*Prompt*
Every entry needs to be printed exactly, please.

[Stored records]
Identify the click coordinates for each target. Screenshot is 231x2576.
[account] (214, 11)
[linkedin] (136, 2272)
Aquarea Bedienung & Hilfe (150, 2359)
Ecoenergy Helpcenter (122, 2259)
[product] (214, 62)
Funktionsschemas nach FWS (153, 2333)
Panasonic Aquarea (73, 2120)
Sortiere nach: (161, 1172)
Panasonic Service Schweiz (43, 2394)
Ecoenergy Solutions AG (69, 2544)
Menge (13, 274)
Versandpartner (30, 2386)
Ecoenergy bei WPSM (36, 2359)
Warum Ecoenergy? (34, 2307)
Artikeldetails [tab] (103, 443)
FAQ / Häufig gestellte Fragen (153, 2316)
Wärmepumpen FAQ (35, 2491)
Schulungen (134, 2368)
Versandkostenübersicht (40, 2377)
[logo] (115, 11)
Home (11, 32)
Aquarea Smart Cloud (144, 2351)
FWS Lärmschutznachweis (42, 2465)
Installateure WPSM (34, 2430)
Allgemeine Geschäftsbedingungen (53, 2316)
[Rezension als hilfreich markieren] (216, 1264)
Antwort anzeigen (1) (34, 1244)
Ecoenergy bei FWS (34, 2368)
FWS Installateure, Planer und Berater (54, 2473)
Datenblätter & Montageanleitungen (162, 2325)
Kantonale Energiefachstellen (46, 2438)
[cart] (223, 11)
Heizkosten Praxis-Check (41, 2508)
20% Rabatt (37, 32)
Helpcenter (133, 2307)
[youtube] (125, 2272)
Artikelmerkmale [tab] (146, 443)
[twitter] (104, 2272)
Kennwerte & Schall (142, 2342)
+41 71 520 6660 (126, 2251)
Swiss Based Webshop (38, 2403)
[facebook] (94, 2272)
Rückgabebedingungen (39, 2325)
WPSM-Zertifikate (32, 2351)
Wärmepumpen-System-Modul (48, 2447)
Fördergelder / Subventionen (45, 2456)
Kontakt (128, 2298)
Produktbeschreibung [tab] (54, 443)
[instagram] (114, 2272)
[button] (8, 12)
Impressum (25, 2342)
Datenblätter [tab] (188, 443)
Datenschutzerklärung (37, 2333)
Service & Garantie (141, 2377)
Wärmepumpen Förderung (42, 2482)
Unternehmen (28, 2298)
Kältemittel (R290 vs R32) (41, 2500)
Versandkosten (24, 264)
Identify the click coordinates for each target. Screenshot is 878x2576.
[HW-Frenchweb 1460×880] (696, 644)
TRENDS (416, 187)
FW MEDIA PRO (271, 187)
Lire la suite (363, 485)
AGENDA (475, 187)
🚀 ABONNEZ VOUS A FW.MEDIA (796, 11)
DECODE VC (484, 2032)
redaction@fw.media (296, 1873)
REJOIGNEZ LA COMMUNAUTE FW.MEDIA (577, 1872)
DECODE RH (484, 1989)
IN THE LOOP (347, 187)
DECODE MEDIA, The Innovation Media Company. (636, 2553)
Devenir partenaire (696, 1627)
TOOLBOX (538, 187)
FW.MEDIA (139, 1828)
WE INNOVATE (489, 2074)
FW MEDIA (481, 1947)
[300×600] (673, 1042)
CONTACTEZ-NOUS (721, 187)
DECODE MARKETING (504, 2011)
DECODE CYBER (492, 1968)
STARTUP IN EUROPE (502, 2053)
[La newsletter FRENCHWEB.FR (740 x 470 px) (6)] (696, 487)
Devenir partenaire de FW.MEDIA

*Solution*
Identify the click coordinates for each target. Screenshot is 231x2576.
[account] (214, 11)
[linkedin] (136, 2272)
Aquarea Bedienung & Hilfe (150, 2359)
Ecoenergy Helpcenter (122, 2259)
[product] (214, 62)
Funktionsschemas nach FWS (153, 2333)
Panasonic Aquarea (73, 2120)
Sortiere nach: (161, 1172)
Panasonic Service Schweiz (43, 2394)
Ecoenergy Solutions AG (69, 2544)
Menge (13, 274)
Versandpartner (30, 2386)
Ecoenergy bei WPSM (36, 2359)
Warum Ecoenergy? (34, 2307)
Artikeldetails [tab] (103, 443)
FAQ / Häufig gestellte Fragen (153, 2316)
Wärmepumpen FAQ (35, 2491)
Schulungen (134, 2368)
Versandkostenübersicht (40, 2377)
[logo] (115, 11)
Home (11, 32)
Aquarea Smart Cloud (144, 2351)
FWS Lärmschutznachweis (42, 2465)
Installateure WPSM (34, 2430)
Allgemeine Geschäftsbedingungen (53, 2316)
[Rezension als hilfreich markieren] (216, 1264)
Antwort anzeigen (1) (34, 1244)
Ecoenergy bei FWS (34, 2368)
FWS Installateure, Planer und Berater (54, 2473)
Datenblätter & Montageanleitungen (162, 2325)
Kantonale Energiefachstellen (46, 2438)
[cart] (223, 11)
Heizkosten Praxis-Check (41, 2508)
20% Rabatt (37, 32)
Helpcenter (133, 2307)
[youtube] (125, 2272)
Artikelmerkmale [tab] (146, 443)
[twitter] (104, 2272)
Kennwerte & Schall (142, 2342)
+41 71 520 6660 (126, 2251)
Swiss Based Webshop (38, 2403)
[facebook] (94, 2272)
Rückgabebedingungen (39, 2325)
WPSM-Zertifikate (32, 2351)
Wärmepumpen-System-Modul (48, 2447)
Fördergelder / Subventionen (45, 2456)
Kontakt (128, 2298)
Produktbeschreibung [tab] (54, 443)
[instagram] (114, 2272)
[button] (8, 12)
Impressum (25, 2342)
Datenblätter [tab] (188, 443)
Datenschutzerklärung (37, 2333)
Service & Garantie (141, 2377)
Wärmepumpen Förderung (42, 2482)
Unternehmen (28, 2298)
Kältemittel (R290 vs R32) (41, 2500)
Versandkosten (24, 264)
Identify the click coordinates for each target. Screenshot is 878x2576.
[HW-Frenchweb 1460×880] (696, 644)
TRENDS (416, 187)
FW MEDIA PRO (271, 187)
Lire la suite (363, 485)
AGENDA (475, 187)
🚀 ABONNEZ VOUS A FW.MEDIA (796, 11)
DECODE VC (484, 2032)
redaction@fw.media (296, 1873)
REJOIGNEZ LA COMMUNAUTE FW.MEDIA (577, 1872)
DECODE RH (484, 1989)
IN THE LOOP (347, 187)
DECODE MEDIA, The Innovation Media Company. (636, 2553)
Devenir partenaire (696, 1627)
TOOLBOX (538, 187)
FW.MEDIA (139, 1828)
WE INNOVATE (489, 2074)
FW MEDIA (481, 1947)
[300×600] (673, 1042)
CONTACTEZ-NOUS (721, 187)
DECODE MARKETING (504, 2011)
DECODE CYBER (492, 1968)
STARTUP IN EUROPE (502, 2053)
[La newsletter FRENCHWEB.FR (740 x 470 px) (6)] (696, 487)
Devenir partenaire de FW.MEDIA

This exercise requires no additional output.